Second, regarding the “wherein the feature perception process selectively processes the output sequence based on positions corresponding to correlated target vector pairs, without requiring feature perception for all pairwise combinations of the input sequence” limitation, the specification does not provide sufficient disclosure to enable one of ordinary skill to understand what “positions corresponding to correlated target vector pairs” even refers to. While paras. 0097, 00111-00112, 00119, and 00211 describe “hidden states” of a vector pair, no such “hidden states” are claimed herein.
Moreover, as explained in MPEP 2173.05(i), with respect to negative limitations, “silence will not generally suffice to support a negative claim limitation. The “without requiring feature perception for all pairwise combinations of the input sequence” limitation is a negative limitation and the specification is silent as to how such “pairwise combinations of the input sequence” are created.
Claims 2-10 depend from claim 1, and claims 17-18 depend from claim 14, and none of these claims remedy the deficiencies of the independent claims, and therefore claims 2-10 and 17-18 are rejected for the same reasons explained above with respect to claims 1 and 14.

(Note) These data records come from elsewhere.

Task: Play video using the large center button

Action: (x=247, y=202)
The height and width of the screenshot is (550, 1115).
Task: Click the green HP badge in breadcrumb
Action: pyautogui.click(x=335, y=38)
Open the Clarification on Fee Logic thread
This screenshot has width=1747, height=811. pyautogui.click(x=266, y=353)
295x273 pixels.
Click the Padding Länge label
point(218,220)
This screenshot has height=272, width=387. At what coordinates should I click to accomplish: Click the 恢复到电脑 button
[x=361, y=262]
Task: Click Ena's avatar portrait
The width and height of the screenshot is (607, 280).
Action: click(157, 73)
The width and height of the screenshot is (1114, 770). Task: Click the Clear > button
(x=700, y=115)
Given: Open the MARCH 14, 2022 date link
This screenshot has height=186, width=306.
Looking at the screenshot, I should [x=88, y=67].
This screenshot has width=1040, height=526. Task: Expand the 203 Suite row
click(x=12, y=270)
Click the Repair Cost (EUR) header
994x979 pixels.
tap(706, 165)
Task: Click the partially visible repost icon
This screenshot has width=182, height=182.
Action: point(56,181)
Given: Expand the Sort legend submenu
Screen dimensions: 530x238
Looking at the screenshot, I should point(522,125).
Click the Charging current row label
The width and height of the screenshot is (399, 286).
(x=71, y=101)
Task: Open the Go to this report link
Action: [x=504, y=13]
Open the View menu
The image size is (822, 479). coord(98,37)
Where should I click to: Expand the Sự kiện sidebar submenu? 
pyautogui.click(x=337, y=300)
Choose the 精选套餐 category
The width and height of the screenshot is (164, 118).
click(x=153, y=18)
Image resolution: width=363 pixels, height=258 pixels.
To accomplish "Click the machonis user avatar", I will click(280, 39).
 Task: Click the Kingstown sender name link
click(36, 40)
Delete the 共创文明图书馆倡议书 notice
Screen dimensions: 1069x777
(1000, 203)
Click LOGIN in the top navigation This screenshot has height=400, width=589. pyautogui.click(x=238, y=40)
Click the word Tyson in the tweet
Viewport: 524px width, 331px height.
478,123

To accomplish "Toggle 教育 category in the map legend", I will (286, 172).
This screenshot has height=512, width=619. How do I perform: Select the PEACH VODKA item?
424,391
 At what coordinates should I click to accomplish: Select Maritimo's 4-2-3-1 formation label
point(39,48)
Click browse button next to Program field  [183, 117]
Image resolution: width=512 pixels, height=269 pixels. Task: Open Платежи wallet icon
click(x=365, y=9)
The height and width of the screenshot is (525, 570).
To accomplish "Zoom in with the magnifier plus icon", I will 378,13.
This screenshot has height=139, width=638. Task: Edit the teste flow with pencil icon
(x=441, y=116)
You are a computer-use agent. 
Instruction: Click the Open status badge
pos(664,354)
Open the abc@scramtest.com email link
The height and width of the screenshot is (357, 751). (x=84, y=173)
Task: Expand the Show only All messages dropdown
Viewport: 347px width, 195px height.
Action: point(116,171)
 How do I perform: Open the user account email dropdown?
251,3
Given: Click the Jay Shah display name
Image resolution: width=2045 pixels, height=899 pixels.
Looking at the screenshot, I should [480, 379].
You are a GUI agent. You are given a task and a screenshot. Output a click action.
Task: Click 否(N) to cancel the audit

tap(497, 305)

Claim Rejections - 35 USC § 101
35 U.S.C. 101 reads as follows:
Whoever invents or discovers any new and useful process, machine, manufacture, or composition of matter, or any new and useful improvement thereof, may obtain a patent therefor, subject to the conditions and requirements of this title.
Claims 1-10, 14-15, and 17-18 are rejected under 35 U.S.C. 101 because the claimed invention is directed to an abstract idea without significantly more.
Regarding Step 1 of the Alice/Mayo framework, Claims 1-10 are directed to a method (a process), Claims 14 and 17-18 are directed to an electronic device (a machine), and Claim 15 is directed to one or more non-transitory computer readable storage media (an article of manufacture), which each fall within one of the four statutory categories of inventions.
Regarding Claim 1
Step 2A, prong 1 (Is the claim directed to a law of nature, a natural phenomenon or an abstract idea).
Claim 1 recites the following mental processes, that in each case under the broadest reasonable interpretation, covers performance of the limitation in the mind (including an observation, evaluation, judgment, opinion) or with the aid of pencil and paper, or mathematical calculations.
An information processing method, the method comprising (under the broadest reasonable interpretation, this limitation can be performed mentally by a human, for example, a human can mentally process information)
performing a feature crossing process on at least two target vectors in an input sequence of target information to obtain an output sequence of the target information; and (under the broadest reasonable interpretation, this limitation can be performed mentally by a human, for example, a human can mentally (or using pencil and paper), perform a vector cross product on 2 vectors to obtain an output sequence)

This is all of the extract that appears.